だが、野副氏本人、富士通側双方が認めているとおり、野副氏の辞任は、取締役会ではない、非公式な会合で決められた。野副氏は、数人の取締役、監査役から1時間にわたってこの場で辞任か、取締役会での解任か、を迫られ、やむなく辞任を選んだのだという。
 
 この直後に行われた取締役会には、「すでに取締役を辞任しているので」野副氏は出席させてもらえず、突然辞任するに至った真の理由も説明されていない。辞任を追認するためだけの、形式的なものにすぎなかった。

富士通側は、非公式会合に至る前に、野副氏以外の取締役9名のうち6名、つまり過半数の了解を得ていたとし、「いきなり取締役会にかけて解職するよりも、穏当な措置と考えた」と言う。しかし、いかに言い繕おうとも、公式の取締役会が機能していなかった点に関し、疑念を差し挟む余地はない。

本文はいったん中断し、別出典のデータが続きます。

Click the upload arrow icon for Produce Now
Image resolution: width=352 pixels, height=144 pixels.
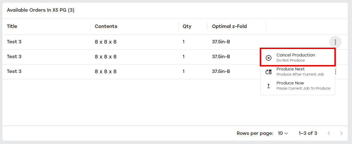(269, 86)
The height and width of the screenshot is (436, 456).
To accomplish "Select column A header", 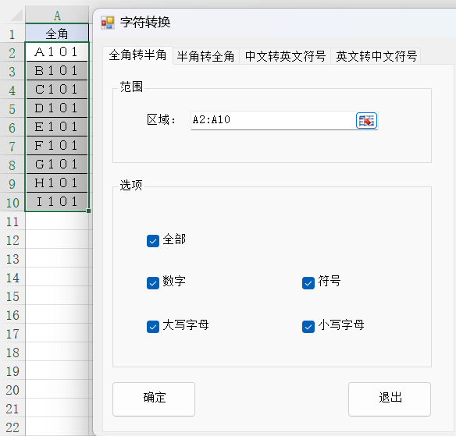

さらに、当初公表された野副氏の辞任理由は「病気治療のため」だったが、騒動が表ざたになった3月6日には、「好ましくない風評のある企業との関係」に訂正された。この件では、東証から開示の適正性に欠けるとして厳重注意を受けている。

その一方、富士通は4月14日の会見で、野副氏の辞任(=解任)は「17万人の社員を抱える企業トップとしての適性に問題がある。経営判断だ」と繰り返している。

では、東証への虚偽の報告を指示した現取締役たちは、自らをどのように考えているのだろうか。